Your goal:
Could you copy every line from the material below in which "previous" appears?
#### Record excerpts ####
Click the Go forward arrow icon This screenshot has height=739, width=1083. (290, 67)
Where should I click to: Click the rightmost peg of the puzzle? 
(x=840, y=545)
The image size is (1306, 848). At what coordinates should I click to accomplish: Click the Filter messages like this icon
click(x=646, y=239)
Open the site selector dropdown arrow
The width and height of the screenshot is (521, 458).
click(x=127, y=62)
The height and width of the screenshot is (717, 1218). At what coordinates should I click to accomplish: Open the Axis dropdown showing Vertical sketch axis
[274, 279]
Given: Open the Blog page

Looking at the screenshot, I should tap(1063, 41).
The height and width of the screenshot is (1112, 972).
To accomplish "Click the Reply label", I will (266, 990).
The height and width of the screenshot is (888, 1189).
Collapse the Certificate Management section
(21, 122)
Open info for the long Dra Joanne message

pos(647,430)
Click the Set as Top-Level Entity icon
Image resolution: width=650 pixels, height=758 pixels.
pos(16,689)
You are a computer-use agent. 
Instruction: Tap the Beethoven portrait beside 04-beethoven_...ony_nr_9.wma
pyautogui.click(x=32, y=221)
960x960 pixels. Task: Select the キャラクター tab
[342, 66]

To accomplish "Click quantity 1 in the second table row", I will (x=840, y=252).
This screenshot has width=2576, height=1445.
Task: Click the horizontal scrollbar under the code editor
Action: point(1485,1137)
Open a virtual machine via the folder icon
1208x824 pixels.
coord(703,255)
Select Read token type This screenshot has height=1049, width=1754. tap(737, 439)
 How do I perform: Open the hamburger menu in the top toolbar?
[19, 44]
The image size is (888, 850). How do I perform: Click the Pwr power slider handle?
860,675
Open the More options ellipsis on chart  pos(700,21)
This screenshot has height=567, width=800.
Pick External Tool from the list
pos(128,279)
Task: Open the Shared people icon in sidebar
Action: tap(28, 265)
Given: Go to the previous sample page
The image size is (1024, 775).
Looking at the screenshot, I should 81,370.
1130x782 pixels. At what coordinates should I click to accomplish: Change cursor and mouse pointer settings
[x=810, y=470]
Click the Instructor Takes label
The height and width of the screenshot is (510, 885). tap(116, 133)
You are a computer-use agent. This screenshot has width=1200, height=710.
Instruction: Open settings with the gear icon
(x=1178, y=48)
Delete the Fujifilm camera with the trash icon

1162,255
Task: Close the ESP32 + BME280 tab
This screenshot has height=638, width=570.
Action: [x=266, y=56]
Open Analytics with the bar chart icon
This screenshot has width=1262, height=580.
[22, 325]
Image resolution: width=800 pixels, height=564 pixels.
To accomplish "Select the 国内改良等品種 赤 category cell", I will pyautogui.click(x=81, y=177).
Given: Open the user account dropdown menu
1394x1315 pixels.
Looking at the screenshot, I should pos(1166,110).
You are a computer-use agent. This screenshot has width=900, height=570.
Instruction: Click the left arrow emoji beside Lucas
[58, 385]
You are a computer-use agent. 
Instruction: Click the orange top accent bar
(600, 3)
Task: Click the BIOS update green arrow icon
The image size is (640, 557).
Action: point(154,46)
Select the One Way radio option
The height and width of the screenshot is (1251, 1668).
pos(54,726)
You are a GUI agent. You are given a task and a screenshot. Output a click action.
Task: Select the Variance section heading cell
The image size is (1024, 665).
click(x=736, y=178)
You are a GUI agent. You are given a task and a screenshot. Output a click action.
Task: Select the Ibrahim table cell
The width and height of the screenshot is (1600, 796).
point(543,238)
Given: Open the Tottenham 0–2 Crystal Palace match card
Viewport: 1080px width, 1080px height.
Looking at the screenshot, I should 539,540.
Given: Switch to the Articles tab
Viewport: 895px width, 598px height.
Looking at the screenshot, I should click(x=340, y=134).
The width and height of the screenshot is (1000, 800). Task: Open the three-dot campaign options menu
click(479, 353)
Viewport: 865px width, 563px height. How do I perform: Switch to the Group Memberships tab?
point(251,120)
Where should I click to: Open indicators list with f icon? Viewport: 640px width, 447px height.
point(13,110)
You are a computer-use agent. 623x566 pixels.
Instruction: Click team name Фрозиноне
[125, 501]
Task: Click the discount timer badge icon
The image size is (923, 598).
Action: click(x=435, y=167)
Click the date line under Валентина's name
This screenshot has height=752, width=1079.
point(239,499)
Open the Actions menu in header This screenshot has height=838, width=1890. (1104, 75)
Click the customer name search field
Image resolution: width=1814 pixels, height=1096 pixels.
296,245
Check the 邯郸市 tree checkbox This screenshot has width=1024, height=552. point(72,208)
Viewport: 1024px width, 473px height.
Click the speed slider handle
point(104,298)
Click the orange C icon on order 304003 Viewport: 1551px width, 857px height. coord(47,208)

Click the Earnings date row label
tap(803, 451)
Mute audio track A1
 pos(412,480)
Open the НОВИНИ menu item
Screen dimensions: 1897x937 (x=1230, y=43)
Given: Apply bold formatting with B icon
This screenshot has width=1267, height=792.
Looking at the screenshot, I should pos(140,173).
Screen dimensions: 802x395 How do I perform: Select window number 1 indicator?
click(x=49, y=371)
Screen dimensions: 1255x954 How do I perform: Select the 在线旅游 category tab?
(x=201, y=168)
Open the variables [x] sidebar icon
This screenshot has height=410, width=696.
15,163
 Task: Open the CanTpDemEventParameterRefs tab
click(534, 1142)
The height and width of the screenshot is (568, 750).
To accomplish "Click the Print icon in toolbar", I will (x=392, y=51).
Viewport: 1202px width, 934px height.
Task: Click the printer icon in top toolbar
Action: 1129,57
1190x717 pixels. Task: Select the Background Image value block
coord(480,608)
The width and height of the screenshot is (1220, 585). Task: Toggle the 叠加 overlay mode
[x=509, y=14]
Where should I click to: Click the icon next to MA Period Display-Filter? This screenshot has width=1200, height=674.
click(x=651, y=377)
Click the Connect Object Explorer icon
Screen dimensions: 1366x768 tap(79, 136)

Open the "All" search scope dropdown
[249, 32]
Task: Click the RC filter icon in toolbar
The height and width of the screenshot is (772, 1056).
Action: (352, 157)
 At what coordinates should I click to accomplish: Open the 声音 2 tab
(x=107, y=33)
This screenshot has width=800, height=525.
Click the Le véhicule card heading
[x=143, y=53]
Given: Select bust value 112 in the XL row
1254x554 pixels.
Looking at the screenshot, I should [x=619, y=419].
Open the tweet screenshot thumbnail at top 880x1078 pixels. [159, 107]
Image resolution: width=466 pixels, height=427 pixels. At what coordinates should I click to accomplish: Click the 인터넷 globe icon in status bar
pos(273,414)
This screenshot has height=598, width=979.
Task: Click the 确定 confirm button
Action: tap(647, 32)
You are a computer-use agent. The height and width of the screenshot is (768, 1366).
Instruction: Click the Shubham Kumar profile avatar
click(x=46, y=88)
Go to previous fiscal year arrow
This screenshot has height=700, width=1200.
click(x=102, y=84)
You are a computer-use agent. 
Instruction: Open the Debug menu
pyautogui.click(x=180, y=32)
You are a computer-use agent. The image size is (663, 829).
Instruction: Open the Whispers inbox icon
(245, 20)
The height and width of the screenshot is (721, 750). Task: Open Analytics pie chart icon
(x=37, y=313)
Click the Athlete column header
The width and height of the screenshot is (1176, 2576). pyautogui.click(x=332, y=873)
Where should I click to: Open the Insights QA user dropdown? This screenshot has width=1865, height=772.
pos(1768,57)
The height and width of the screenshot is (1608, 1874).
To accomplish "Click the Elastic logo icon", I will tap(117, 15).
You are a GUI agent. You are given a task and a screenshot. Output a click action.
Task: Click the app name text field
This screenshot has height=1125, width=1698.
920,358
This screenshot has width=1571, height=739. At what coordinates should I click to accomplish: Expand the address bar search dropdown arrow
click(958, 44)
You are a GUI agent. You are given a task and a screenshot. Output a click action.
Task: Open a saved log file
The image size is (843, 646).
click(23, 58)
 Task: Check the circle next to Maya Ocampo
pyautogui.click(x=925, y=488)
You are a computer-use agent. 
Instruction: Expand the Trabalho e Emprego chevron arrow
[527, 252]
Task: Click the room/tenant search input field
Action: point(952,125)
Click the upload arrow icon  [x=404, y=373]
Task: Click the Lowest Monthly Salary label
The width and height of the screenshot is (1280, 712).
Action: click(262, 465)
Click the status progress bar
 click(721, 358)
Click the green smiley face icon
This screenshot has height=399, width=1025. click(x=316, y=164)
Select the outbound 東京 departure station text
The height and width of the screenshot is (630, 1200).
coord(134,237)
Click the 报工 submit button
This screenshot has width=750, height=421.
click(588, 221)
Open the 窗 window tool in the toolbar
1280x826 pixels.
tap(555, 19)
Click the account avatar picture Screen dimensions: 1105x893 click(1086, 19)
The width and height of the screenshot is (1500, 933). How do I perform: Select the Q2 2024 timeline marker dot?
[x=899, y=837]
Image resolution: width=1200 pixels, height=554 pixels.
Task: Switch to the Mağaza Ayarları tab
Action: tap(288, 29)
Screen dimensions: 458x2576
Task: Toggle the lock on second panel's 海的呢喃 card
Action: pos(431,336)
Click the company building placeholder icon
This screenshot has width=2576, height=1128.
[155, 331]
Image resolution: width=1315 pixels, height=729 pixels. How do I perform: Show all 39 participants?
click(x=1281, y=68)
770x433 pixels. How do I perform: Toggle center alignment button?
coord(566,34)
####
Answer below:
Given: Go to the previous sample page
Go to previous fiscal year arrow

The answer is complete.